One such legislative milestone was the 10th March 2021, whereby financial market participants and advisers were required to make certain disclosures in terms of the Sustainable Finance Disclosure Regulation. In addition, financial sector participants are required to adhere to various other requirements under the sustainable finance regime and the related legislative measures, including the following:

  1. The Taxonomy Regulation establishes the framework by setting out four overarching conditions that an economic activity has to meet in order to qualify as environmentally sustainable. The Regulation came into force in July 2020, followed by the publication of the EU Taxonomy Climate Delegated Act on the 21st April 2021 which is applicable as of the 1st January 2022. The said Delegated Act introduces the first set of technical screening criteria to define which activities contribute substantially to two of the environmental objectives under the Taxonomy Regulation, namely climate change adaptation and climate change mitigation. The criteria will be subject to regular review to reflect developments and technological progress, and updates may therefore be expected. A number of delegated acts on fiduciary duties, investment and insurance advice, and product governance rules, have also been adopted and are expected to apply as of October 2022. The delegated acts are aimed at ensuring that financial firms (including advisers, asset managers and insurers) include sustainability factors in their procedures and advisory services.
  2. As outlined above, the Sustainable Finance Disclosure Regulation (or SFDR) requires financial market participants and financial advisers to make pre-contractual disclosures to investors on how they integrate Environmental, Social and Governance (ESG) factors into their risk and decision-making processes. Whilst the deadline for making such disclosures lapsed on the 10th March 2021, participants are required to ensure continued adherence with the said Regulation when issuing or distributing new products, pursuant to disclosures in pre-contractual documentation, website/s and policy manuals.
  3. Supplements to the Benchmark Regulation have been published with them becoming effective between 2019 and 2024. The supplements regulate how ESG should be factored into benchmarks and methodologies used, and other minimum standards for EU climate transitional benchmarks and EU Paris-aligned benchmarks.
  4. A Corporate Sustainability Reporting Directive is being proposed to amend the current Non-Financial Reporting Directive. In addition to ‘public interest entities’ (listed companies, banks and insurance companies), the Directive shall extend scope to all large companies irrespective of currently applicable thresholds, and will potentially also include SMEs. The Directive introduces more detailed requirements according to EU sustainability reporting standards, the latter to be developed by the European Financial Reporting Advisory Group (EFRAG) and the first set of which is envisaged to be adopted by end of 2022.
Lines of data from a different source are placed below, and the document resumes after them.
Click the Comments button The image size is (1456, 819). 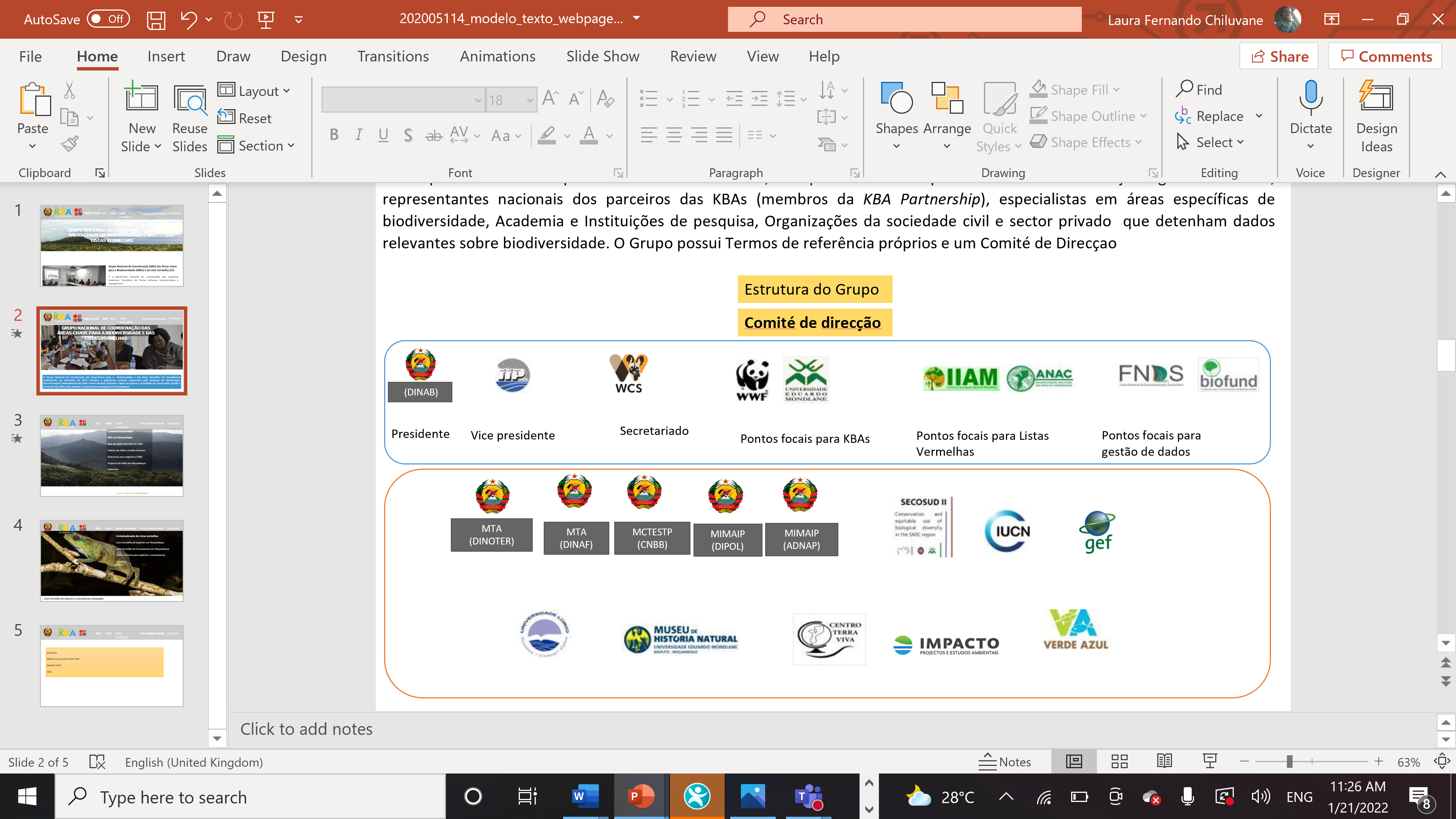click(x=1385, y=56)
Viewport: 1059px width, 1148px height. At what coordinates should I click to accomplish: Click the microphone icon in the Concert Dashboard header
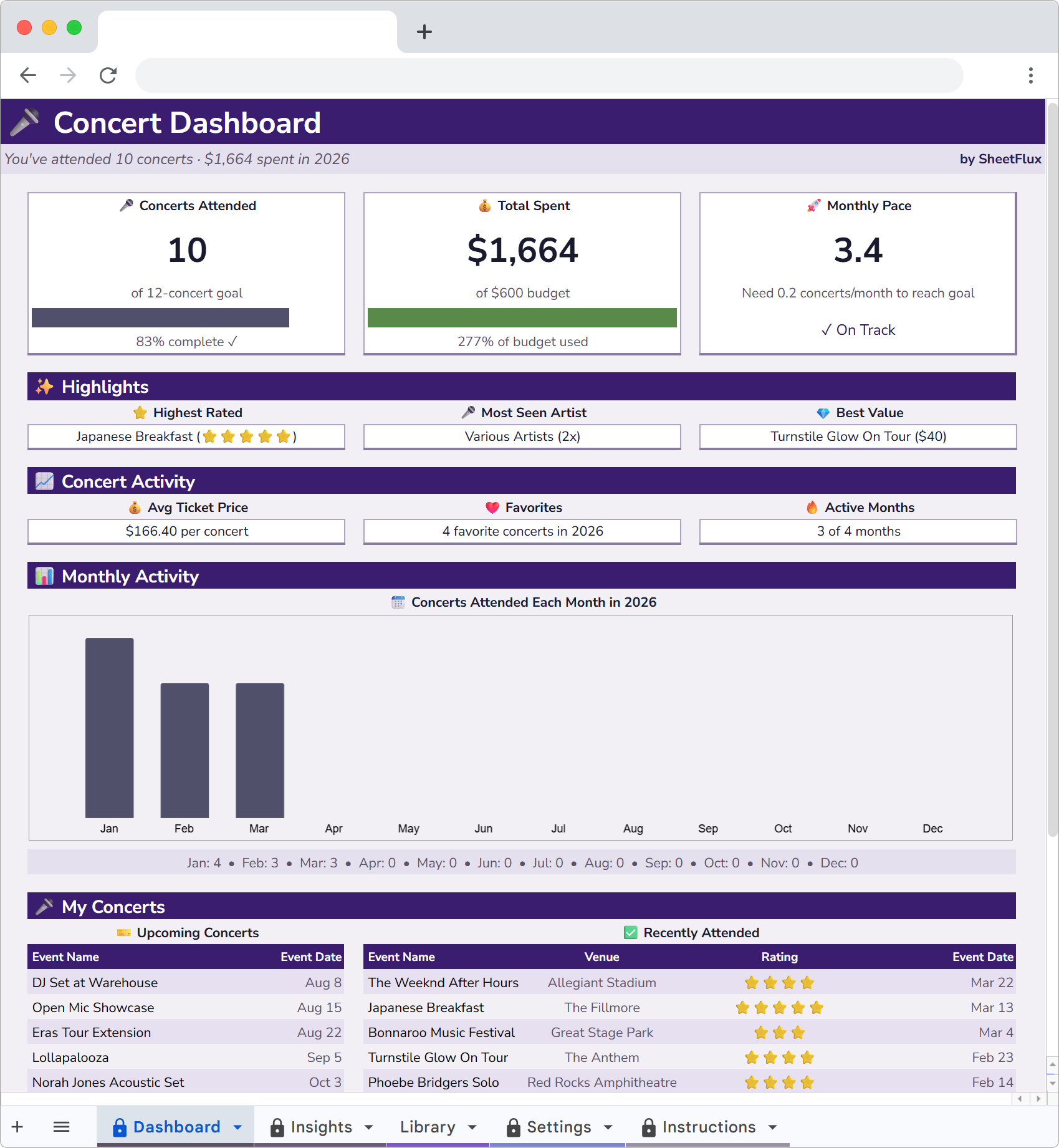(25, 122)
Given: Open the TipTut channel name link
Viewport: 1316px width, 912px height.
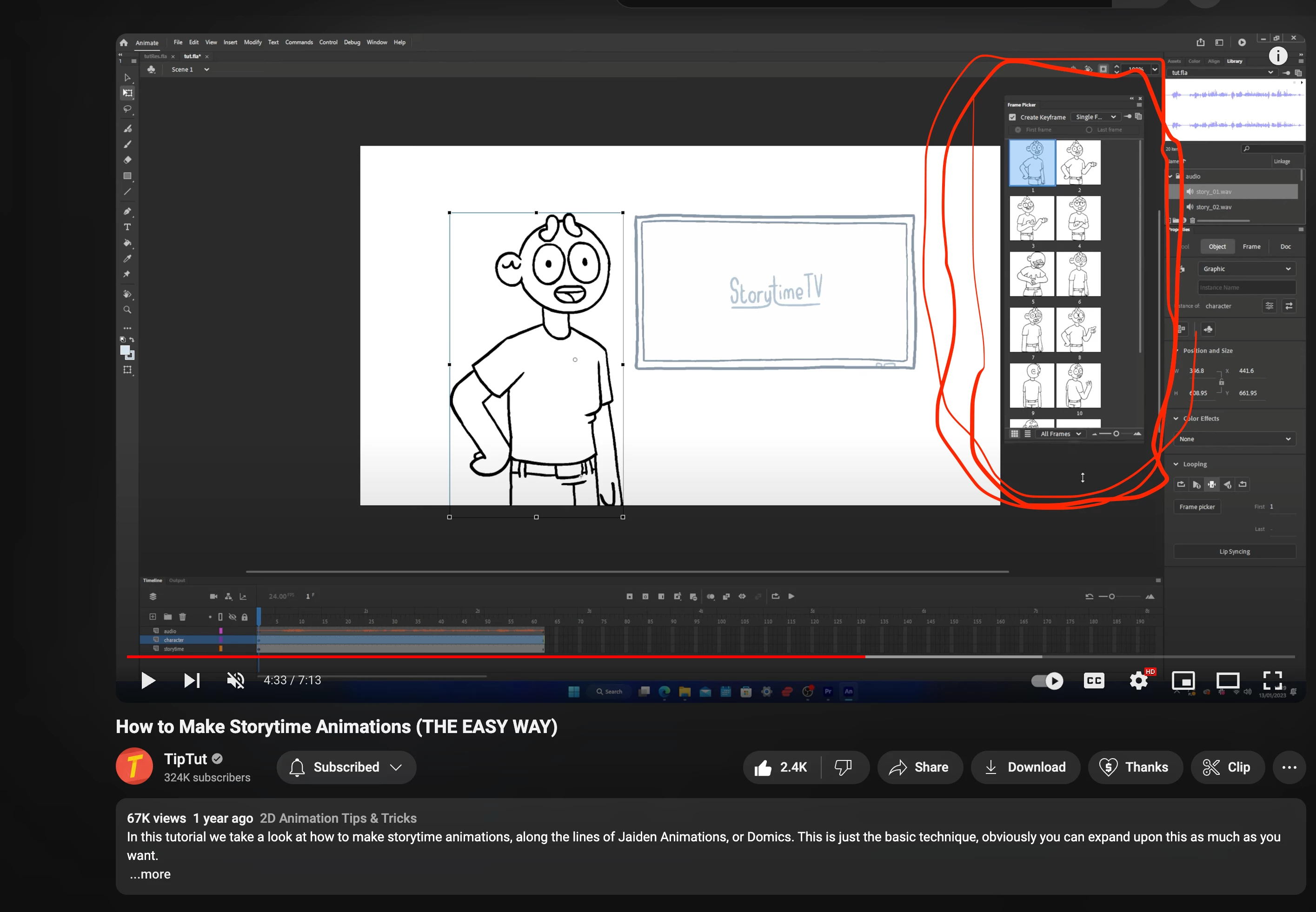Looking at the screenshot, I should coord(185,759).
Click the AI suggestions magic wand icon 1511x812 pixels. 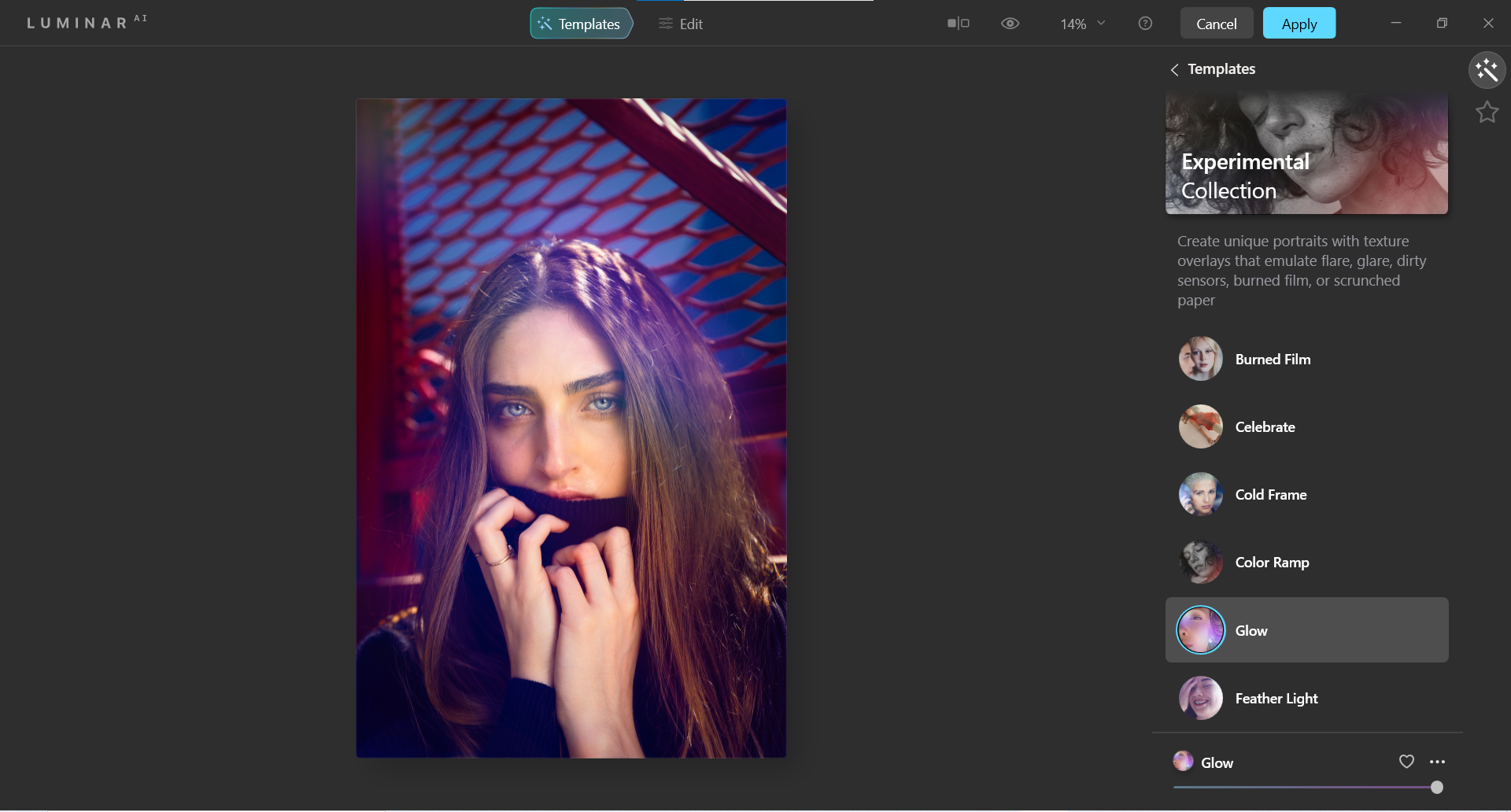(1487, 70)
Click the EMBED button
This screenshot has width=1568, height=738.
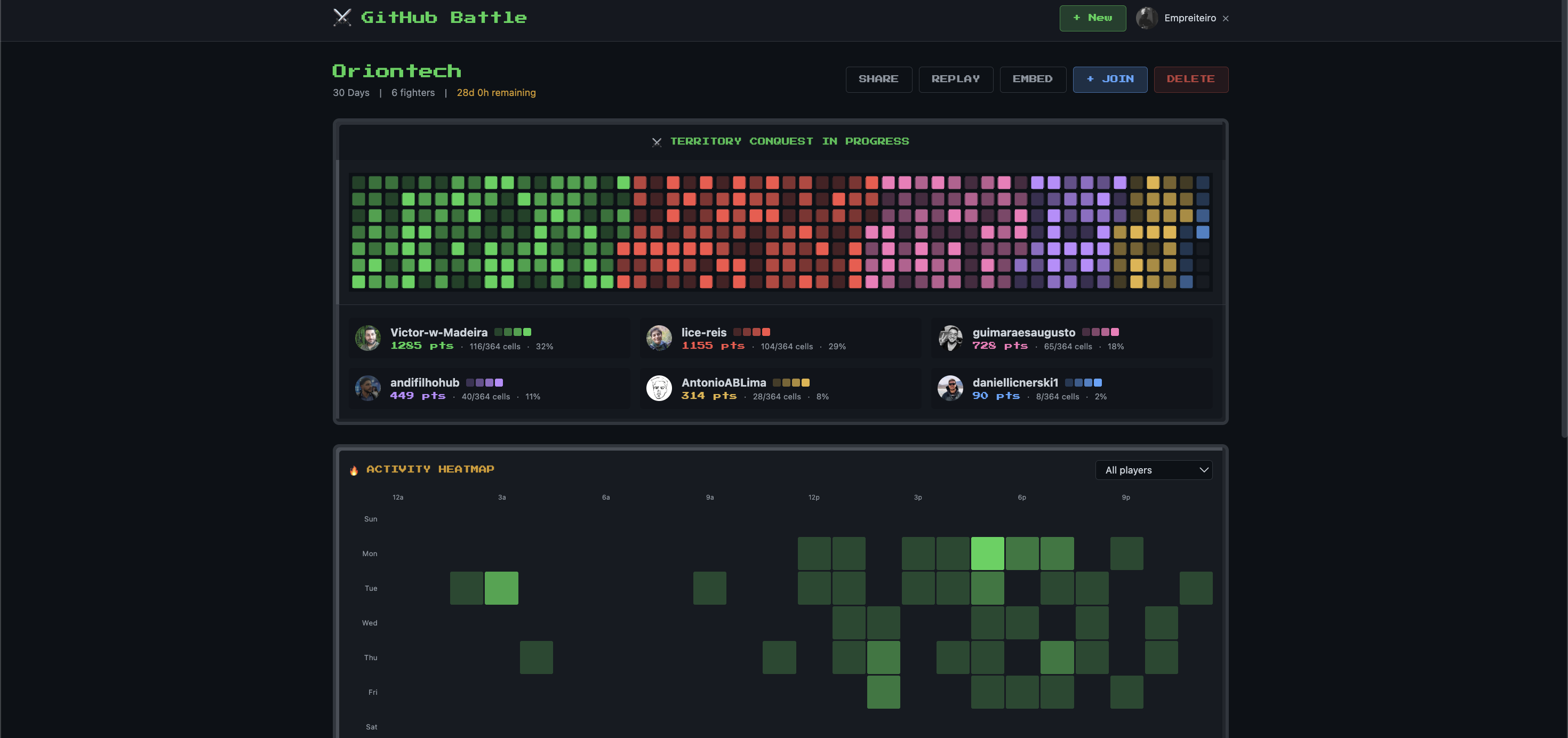click(1033, 79)
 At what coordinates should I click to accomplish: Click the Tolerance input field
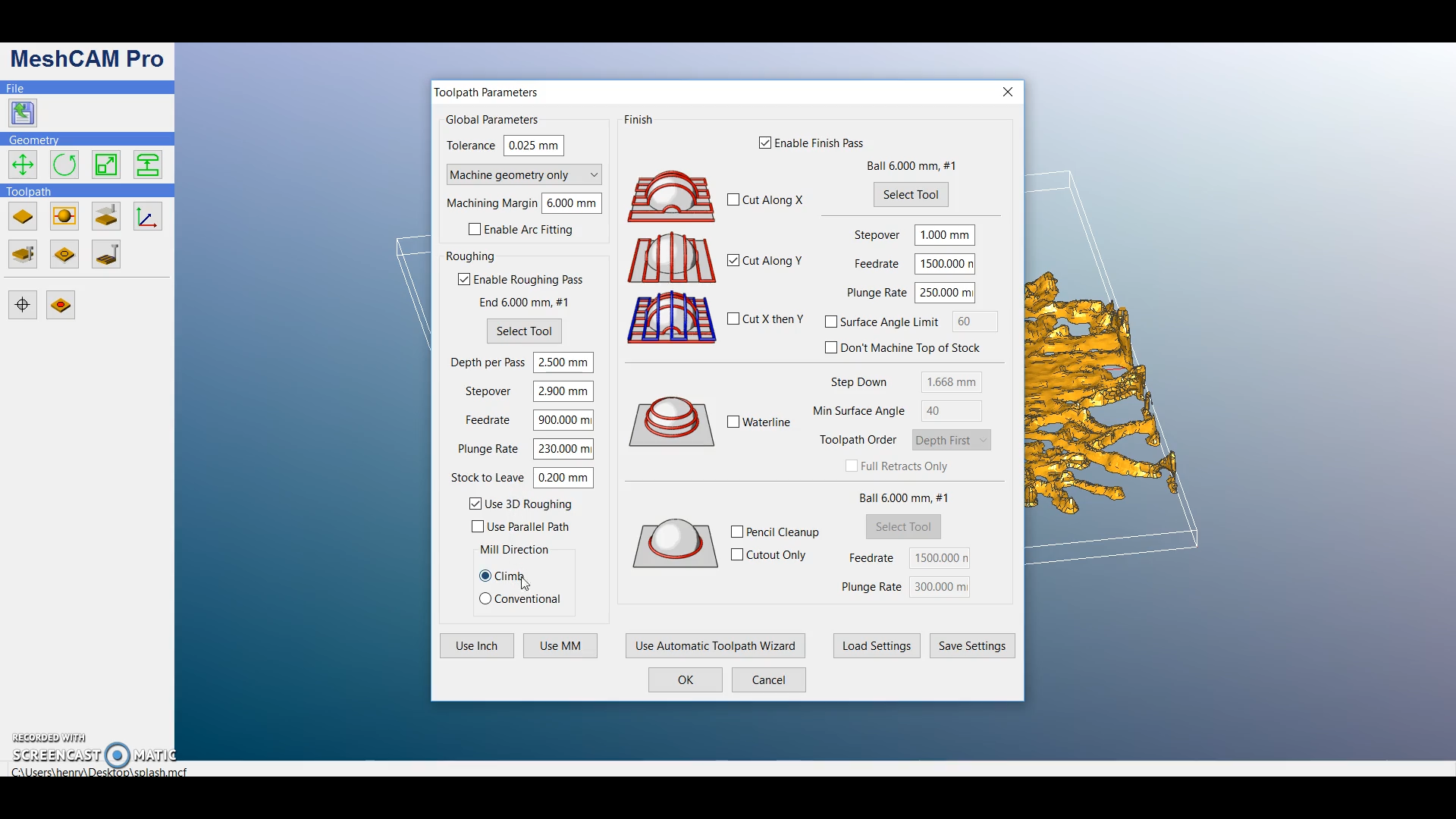pos(533,145)
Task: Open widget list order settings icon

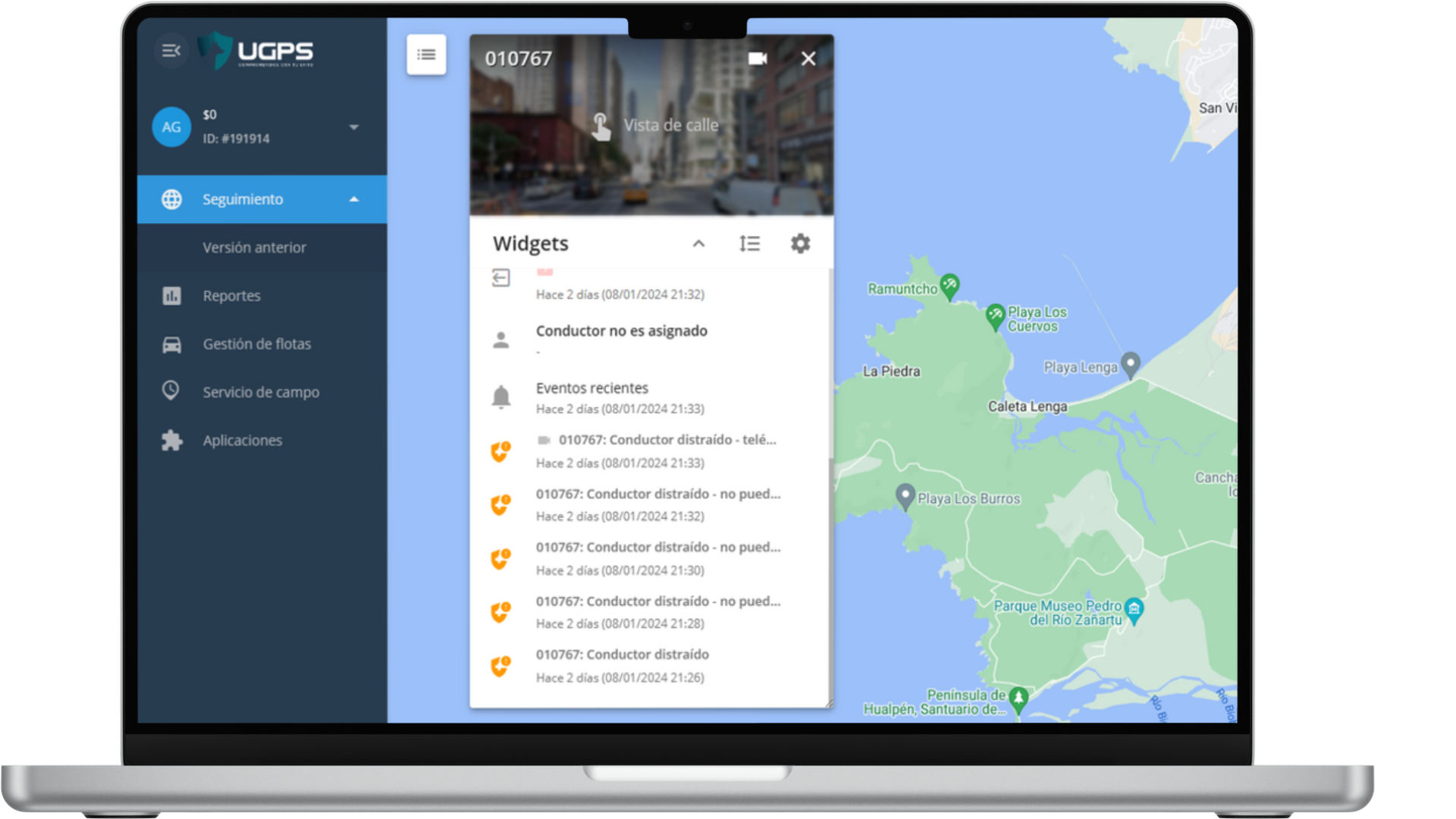Action: coord(749,243)
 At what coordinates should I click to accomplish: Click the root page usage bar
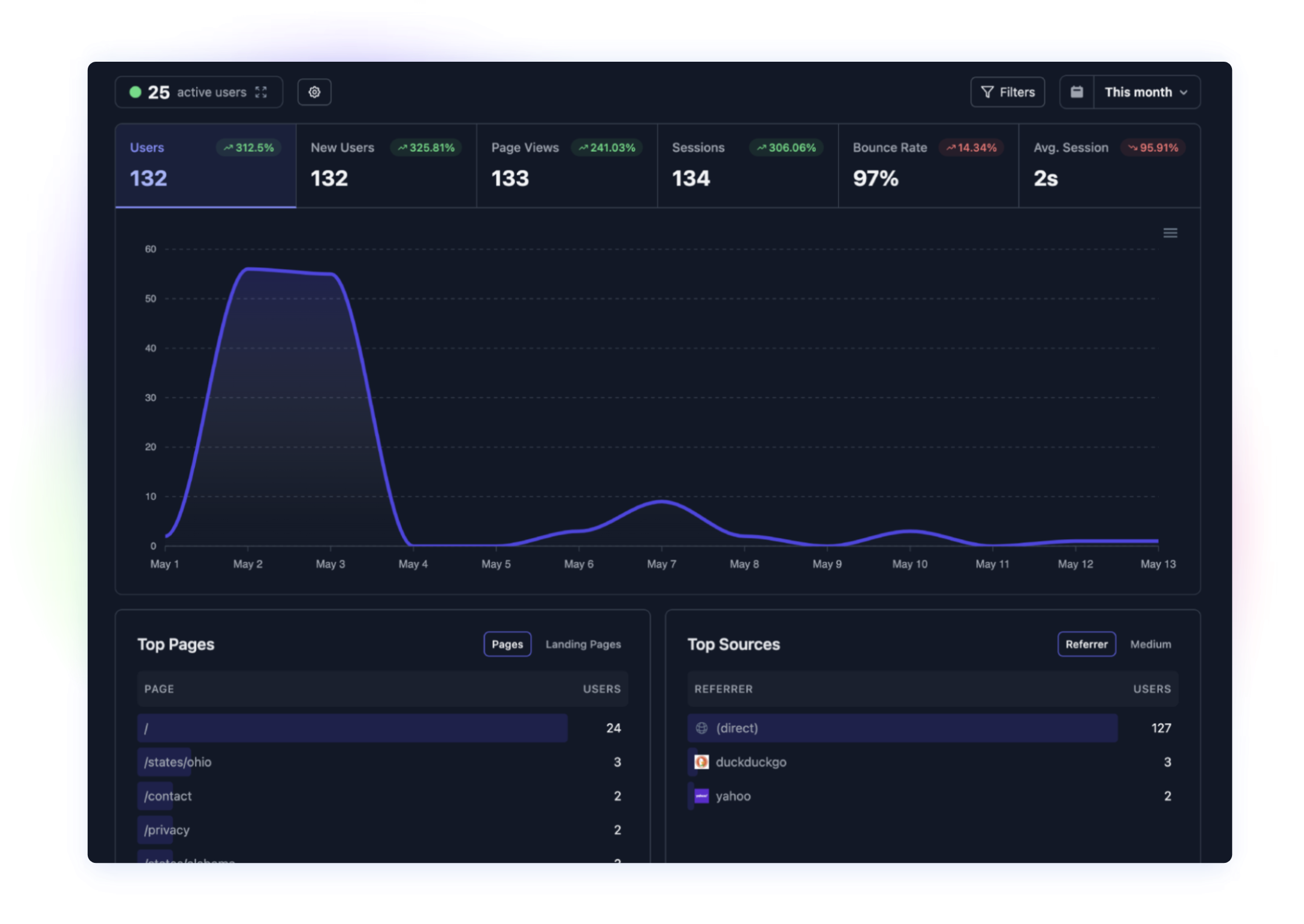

Sustainable finance is aimed at re-orientating investment towards sustainable technologies and businesses. The EU Taxonomy and the various related legislative measures are therefore essential steps towards achieving the objectives in the EU’s Green Deal and the aim of reaching net-zero carbon emissions by 2050. The financial sector, including banks, insurance companies, investment firms, fund manufacturers and distributors, and large companies are expected to play a major role in the aforesaid, and accordingly required to pursue substantial measures to comply with the vast Taxonomy framework.

Malta has taken active steps towards sustainable finance. The Malta Financial Services Authority has made sustainable finance a key priority of its Strategic Plan, and also emphasised its willingness to discuss the transition and methodology with policymakers, the industry and financial services users. The Malta Stock Exchange has also established the MSE Green Market to incentivise the listing of Green Bonds on the local capital markets.

DF assists a number of participants within the financial services and capital markets sectors in meeting their obligations in terms of the above, including legal and regulatory advice and assistance in connection with the implementation of the sustainability framework, as well as revisions to pre-contractual documents, public disclosures and policy manuals.